- INPUT DATA -
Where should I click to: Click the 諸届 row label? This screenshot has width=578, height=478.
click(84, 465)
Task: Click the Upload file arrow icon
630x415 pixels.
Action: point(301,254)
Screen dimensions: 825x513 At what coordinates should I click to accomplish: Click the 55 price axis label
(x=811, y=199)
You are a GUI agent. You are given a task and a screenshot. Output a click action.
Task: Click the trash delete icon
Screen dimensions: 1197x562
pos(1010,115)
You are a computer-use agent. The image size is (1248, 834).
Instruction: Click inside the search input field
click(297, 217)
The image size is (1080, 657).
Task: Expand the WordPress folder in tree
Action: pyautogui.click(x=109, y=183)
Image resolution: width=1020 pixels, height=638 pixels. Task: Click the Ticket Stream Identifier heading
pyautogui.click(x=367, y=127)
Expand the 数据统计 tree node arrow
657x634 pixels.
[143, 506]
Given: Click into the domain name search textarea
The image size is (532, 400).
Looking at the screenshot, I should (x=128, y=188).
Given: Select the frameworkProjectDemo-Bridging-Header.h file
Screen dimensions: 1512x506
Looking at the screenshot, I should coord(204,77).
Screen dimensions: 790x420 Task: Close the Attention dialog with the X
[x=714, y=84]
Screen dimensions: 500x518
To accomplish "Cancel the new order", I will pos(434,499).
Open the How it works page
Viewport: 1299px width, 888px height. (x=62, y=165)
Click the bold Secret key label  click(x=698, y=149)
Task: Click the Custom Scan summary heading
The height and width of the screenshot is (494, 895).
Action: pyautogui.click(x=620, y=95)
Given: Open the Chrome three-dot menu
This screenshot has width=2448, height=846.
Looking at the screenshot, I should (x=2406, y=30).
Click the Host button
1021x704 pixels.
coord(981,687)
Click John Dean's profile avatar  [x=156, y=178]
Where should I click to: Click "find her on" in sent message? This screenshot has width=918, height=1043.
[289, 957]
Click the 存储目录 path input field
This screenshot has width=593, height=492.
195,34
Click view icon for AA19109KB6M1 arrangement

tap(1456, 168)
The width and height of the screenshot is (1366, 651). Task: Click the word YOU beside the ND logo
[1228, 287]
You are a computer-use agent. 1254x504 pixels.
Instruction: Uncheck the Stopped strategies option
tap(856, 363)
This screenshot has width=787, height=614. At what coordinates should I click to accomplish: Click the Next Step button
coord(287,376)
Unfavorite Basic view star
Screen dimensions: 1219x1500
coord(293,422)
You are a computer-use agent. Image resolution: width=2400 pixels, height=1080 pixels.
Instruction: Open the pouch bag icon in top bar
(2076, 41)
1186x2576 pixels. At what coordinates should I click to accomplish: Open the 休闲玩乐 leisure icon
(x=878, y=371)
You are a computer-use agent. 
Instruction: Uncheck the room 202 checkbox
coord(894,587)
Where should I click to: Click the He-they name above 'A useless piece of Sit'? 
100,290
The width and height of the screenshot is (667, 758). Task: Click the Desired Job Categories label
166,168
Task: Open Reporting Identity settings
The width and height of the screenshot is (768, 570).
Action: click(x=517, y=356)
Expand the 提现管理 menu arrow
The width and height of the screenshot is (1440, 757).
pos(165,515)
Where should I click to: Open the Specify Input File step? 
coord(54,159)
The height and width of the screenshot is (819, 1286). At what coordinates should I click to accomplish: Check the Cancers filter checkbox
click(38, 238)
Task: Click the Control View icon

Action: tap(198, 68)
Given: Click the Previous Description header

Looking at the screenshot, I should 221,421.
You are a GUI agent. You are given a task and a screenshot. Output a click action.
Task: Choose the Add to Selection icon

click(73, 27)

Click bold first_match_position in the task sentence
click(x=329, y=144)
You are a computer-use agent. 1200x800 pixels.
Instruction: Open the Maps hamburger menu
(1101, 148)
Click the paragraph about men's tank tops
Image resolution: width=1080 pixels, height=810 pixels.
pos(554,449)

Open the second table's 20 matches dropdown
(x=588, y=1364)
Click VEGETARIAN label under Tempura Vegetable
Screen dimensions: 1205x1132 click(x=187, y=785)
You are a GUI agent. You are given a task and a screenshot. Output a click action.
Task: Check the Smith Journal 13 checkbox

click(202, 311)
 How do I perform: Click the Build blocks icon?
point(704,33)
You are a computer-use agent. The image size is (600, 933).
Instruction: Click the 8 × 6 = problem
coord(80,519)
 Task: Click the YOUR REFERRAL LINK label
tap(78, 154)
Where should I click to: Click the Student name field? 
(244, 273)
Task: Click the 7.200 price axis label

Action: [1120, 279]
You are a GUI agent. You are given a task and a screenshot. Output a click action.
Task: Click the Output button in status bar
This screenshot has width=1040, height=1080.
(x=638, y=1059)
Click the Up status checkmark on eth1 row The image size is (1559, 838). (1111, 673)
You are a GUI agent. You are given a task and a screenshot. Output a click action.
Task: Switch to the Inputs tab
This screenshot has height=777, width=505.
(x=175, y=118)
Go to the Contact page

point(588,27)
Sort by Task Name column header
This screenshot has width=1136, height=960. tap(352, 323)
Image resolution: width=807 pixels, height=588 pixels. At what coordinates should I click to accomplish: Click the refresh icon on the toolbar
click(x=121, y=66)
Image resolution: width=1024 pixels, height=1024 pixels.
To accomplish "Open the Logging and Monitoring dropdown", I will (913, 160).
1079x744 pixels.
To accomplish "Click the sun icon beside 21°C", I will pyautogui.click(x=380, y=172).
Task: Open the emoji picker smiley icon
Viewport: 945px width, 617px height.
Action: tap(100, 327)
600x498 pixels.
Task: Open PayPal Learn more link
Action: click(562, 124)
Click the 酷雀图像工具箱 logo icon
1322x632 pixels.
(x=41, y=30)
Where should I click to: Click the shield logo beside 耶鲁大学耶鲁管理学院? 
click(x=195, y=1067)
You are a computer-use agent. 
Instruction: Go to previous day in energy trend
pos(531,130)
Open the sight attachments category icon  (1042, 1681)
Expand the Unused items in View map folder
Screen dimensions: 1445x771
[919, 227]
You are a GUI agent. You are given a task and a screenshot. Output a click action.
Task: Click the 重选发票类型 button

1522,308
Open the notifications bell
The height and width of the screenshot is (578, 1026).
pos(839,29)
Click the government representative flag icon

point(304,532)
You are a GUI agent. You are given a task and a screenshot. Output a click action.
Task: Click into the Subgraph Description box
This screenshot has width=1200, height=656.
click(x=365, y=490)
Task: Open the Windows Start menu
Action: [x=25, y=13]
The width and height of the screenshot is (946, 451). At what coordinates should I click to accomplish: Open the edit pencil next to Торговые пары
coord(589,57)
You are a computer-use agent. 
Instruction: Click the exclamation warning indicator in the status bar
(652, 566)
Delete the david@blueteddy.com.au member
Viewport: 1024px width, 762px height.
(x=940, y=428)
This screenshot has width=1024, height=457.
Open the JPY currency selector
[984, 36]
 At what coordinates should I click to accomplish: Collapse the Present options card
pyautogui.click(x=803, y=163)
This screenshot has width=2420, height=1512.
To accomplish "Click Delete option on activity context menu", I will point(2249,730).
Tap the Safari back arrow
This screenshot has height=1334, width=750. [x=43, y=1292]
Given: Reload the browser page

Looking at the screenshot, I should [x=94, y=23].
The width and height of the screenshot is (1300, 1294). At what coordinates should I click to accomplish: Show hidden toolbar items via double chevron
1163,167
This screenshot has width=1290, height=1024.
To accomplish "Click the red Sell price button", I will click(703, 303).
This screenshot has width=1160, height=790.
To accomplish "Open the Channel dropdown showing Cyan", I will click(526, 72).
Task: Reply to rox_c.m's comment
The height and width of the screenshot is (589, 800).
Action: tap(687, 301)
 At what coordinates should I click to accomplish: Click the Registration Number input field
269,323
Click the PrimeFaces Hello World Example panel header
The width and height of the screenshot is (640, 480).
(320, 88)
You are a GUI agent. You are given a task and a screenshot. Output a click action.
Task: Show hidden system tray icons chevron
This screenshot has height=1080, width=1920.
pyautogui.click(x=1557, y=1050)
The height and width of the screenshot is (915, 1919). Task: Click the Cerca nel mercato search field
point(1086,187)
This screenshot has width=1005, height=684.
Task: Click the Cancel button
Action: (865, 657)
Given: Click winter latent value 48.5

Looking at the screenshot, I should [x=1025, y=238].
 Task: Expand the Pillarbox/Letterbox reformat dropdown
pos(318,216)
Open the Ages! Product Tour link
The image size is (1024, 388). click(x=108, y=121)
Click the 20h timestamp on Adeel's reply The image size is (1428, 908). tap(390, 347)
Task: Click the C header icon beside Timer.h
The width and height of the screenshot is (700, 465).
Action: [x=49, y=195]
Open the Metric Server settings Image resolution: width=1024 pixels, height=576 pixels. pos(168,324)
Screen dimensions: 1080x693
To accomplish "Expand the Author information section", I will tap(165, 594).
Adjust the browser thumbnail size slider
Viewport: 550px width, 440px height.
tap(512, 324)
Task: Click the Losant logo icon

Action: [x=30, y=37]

- EXERCISE PROMPT -
From the very first line of the data through the line with "You are a computer-use agent. The image size is (1248, 834)." in it, please reproduce each line exactly and output nothing more.

- SOLUTION TO THIS EXERCISE -
Where should I click to: Click the 諸届 row label? This screenshot has width=578, height=478.
click(84, 465)
Task: Click the Upload file arrow icon
630x415 pixels.
Action: point(301,254)
Screen dimensions: 825x513 At what coordinates should I click to accomplish: Click the 55 price axis label
(x=811, y=199)
You are a GUI agent. You are given a task and a screenshot. Output a click action.
Task: Click the trash delete icon
Screen dimensions: 1197x562
pos(1010,115)
You are a computer-use agent. The image size is (1248, 834).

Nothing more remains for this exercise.